One morning last September, Bianca Levy expected to be preparing for the drive to her Atlanta home to observe Yom Kippur, a central Jewish religious holiday that revolves around personal repentance and remembrance of the deceased. Instead, she sat in an unfamiliar basement, 200 miles away from her family because her chemistry teacher would not excuse the absence.
“Even though it’s Atlanta, you still feel like you’re millions of miles away,” Levy said. “To have a holiday like that, a moment like that where all I wanted to do was be with my mom – and I ended up having to be alone with a rabbi in a basement. It just wasn’t right.”
Levy, a sophomore majoring in communicative disorders, was forced to remain in Tuscaloosa on one of the most important Jewish holidays of the year thanks to a chemistry department rule forbidding absences for religious holidays.
After explaining Yom Kippur and its meaning to teachers in the chemistry department, Levy still wasn’t excused from her class.
“My dad passed away a couple years ago, and I explained that in my email that I wanted to go to Yizkor,” Levy said. “It’s a bunch of prayers you can only say that day, a very spiritual day. I explained that all, gave the whole background of it, and I got the same response.”
The email she received back from the department was less than what she hoped for.
“It was from the department head, and it was ‘We don’t excuse for religious holidays,’ ” Levy said. “I wanted to respond and say, ‘So if my lab was on Christmas?’ ”
According the chemistry department’s website, they do not have a specific policy on missing classes for religious holidays, and they encourage students to meet the requirements for classes regardless of absence.
While Levy had issues with finding acceptance in academic departments at the University, she has positive experiences of understanding and inclusivity as well.
“I’m in a pretty notoriously religious sorority, a lot of Christian girls,” Levy said. “They asked me to do devotionals in chapter and explain some of the stuff about my religion and holidays, really making sure I felt comfortable. And there are only like four of us in the sorority who are Jewish, so really making that effort and going out of their way to make sure I felt comfortable is a huge deal. If your sorority can do that, the school should be able to.”
Levy is just one student in the small but strong Jewish community at the University, but her story is reflective of a larger separation from the student body that Jewish students sometimes experience.
Rabbi Steven Jacobs also describes the Jewish community in Tuscaloosa as in touch with the University, and relying a lot on each other.
“It’s a very small community that’s connected to the University, a lot of faculty, some administration – it’s a small and close community.” Jacobs said.
Beth Galaid, a sophomore majoring in management information systems, is Levy’s roommate and comes from a traditional Orthodox Jewish family. Galaid also said that the sense of community helps to define her faith.
“The way that we practice isn’t so much religion-based,” Galaid said. “It’s more familial and spiritual and community. This is what Judaism is – organized chaos with people you love.”

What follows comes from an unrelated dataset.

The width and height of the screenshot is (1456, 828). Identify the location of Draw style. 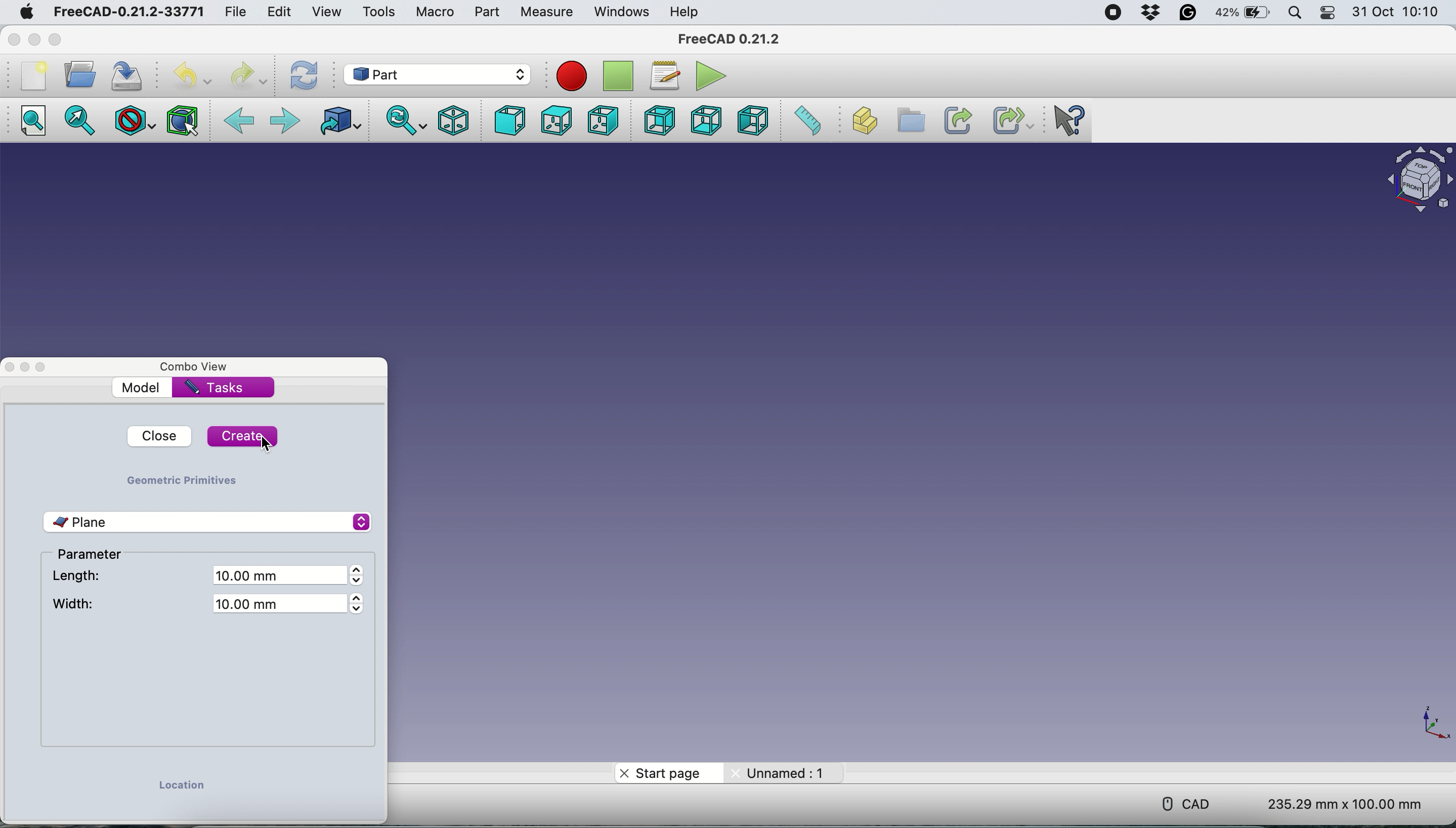
(132, 121).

Galaid’s mother was Irish-Catholic when she married Galaid’s father, prompting her to convert to Judaism to comply with Jewish law: a mother must be Jewish for her child to be Jewish.
“Because of that, you have people that say, ‘She didn’t do Judaism in the right way,’ ” Galaid said. “In the eyes of some Jews, I’m not really Jewish, and that hurts me, but it doesn’t stop me from being Jewish. It doesn’t stop me from being happy, and it doesn’t stop me from smiling in the face of people who don’t believe in my Judaism. I am a Jewish woman, and I will continue.”
This is not the only misconception that Galaid has come into contact with. She said she has also experienced a lot of misconceptions about women in Judaism, but in fact women are empowered in her religion.
“Feminism was cool in Judaism before it was cool anywhere else,” Galaid said.
Rabbi Stevens has also seen stereotypes and misconceptions about his faith.
“People simply do not know a great deal about Jewish history and Jewish practices,” Jacobs said. “It fosters ideas that are inaccurate. People don’t know about the origin of our holidays or their significance. For example, people have knowledge about Hanukkah, but it isn’t a Jewish Christmas. It’s coincidence that they occur at the same time. It stems from a lack of knowledge.”
Levy envisions her personal purpose as continuing to be a voice in her community.
“I don’t know if I have one purpose, but I want to be an advocate in the Jewish community,” Levy said. “I don’t want to be ashamed for who I am, and to own who I am as a Jewish person, and a person.”
Galaid said she feels that her personal purpose at least in part aligns with her religion, especially in terms of acceptance and making a difference.
“I feel like my purpose in my religion is to help others, to extend a hand,” Galaid said. “That’s what Judaism is, really – tiny acts of kindness all day long, 24/7, 365. Be kind, don’t judge. Be able to accept others and their differences. Do good, and leave a mark on this world. I hope that when it’s my time to go, I have fully lived every day to the fullest.”